Председатель комитета взял лежавшие на столе очки и принялся тщательно протирать их. Они были чисты, но он не знал, какое принять решение, и старался оттянуть время, чтобы найти выход из положения.
— Я все-таки должен позвонить ему, — председатель комитета снял трубку и набрал номер. Разговаривать долго не пришлось — Георгий Ландия был на заседании коллегии.
Председатель комитета положил трубку на аппарат, покачал головой, это означало, что он ничего не понимает, и после некоторого молчания повернулся к Маке:
— Значит, ваш папа согласен.
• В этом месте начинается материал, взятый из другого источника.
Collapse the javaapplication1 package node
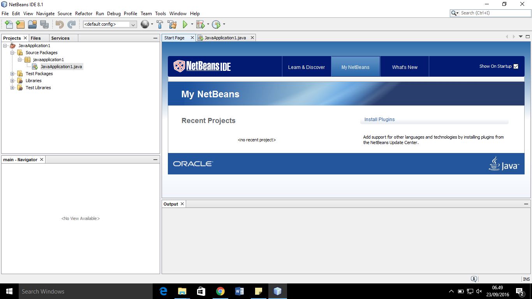This screenshot has width=532, height=299. click(x=19, y=60)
Если таково ваше желание, я не против, но меня поражает ваше решение. Поражает, ибо я не могу понять ваш замысел, вашу цель. Мне почему-то кажется, что вы совсем по другой причине решились на подобный шаг. Воля ваша. Только договоримся об одном — я пока воздержусь с резолюцией. Подумайте до понедельника. Если и тогда вы не перемените решения, я подписываю, и в тот же день издаем приказ.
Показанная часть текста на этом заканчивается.